Six Tremadocian taxa comprise the oldest crinoids (Ubaghs 1969; Guensburg and Sprinkle 2003, 2009; Guensburg 2010; Figs. 4, 5). A seventh undescribed form, taxon A, from the earliest Floian, is added to this study. Guensburg (2012) assigned Tremadocian taxa to camerate, cladid, or disparid clades, while also noting commonalities that, collectively, suggest propinquity to the crinoid node. Stated another way, each of these Tremadocian taxa express at least one unique apomorphy of their respective clades while at the same time having traits unlike derived members of their respective clades.

Fig. 4.

Oral/tegmenal regions of Tremadoc, Early Ordovician, crinoids from Utah, USA. A. Protocrinoid Titanocrinus sp. (PE 52723), anterior view, well preserved partial crown with tall conical tegmen, terminating in anal cone (A1); portion of tegmen with interbrachial-like platelets extending to tertibrachial (A2).

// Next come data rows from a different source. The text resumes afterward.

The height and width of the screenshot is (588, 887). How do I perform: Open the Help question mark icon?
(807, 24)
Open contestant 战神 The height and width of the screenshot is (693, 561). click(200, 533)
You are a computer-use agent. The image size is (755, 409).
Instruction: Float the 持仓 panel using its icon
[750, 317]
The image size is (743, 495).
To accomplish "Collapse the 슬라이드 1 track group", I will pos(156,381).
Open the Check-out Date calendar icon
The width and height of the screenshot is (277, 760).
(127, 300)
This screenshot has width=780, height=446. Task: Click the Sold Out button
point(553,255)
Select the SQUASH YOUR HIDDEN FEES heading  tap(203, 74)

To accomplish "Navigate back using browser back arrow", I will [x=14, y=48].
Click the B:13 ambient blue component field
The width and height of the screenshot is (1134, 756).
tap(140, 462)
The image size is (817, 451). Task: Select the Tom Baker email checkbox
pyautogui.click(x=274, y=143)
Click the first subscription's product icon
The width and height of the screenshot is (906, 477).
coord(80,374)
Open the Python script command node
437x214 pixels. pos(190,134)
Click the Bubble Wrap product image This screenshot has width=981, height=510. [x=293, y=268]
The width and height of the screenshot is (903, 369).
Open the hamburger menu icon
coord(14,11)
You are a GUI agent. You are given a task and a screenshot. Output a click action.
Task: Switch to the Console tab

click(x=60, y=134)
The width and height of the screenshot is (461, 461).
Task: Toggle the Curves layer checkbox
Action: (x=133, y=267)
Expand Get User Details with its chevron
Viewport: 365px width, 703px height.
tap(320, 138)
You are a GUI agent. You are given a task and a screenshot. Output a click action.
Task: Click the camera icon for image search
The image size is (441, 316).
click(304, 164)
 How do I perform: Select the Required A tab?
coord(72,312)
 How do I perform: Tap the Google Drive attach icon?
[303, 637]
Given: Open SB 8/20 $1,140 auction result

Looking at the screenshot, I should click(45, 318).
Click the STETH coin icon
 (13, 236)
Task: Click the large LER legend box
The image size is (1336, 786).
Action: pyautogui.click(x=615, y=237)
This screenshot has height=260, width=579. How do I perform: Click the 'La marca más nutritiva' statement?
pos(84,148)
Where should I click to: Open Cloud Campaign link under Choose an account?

B, C. Protocrinoid Titanocrinus sumralli Guensburg and Sprinkle, 2003. B. PE 52721, C, D ray platelets in web above axial, immersed (B1); weathered tegmen section, tegmen platelets close above fixed C ray plates, no cover plates or axial morphology (B2). C. PE 52724, weathered tegmen section showing platelets. D. Protocrinoid Glenocrinus globularis Guensburg and Sprinkle, 2003 (PE 52733), posterior view, tegmen with anal cone similar to Titanocrinus. E. Eknomocrinus wahwahensis Guensburg and Sprinkle, 2003 (PE 52734), largely unexposed oral surface, anal cone in posterior interray at right.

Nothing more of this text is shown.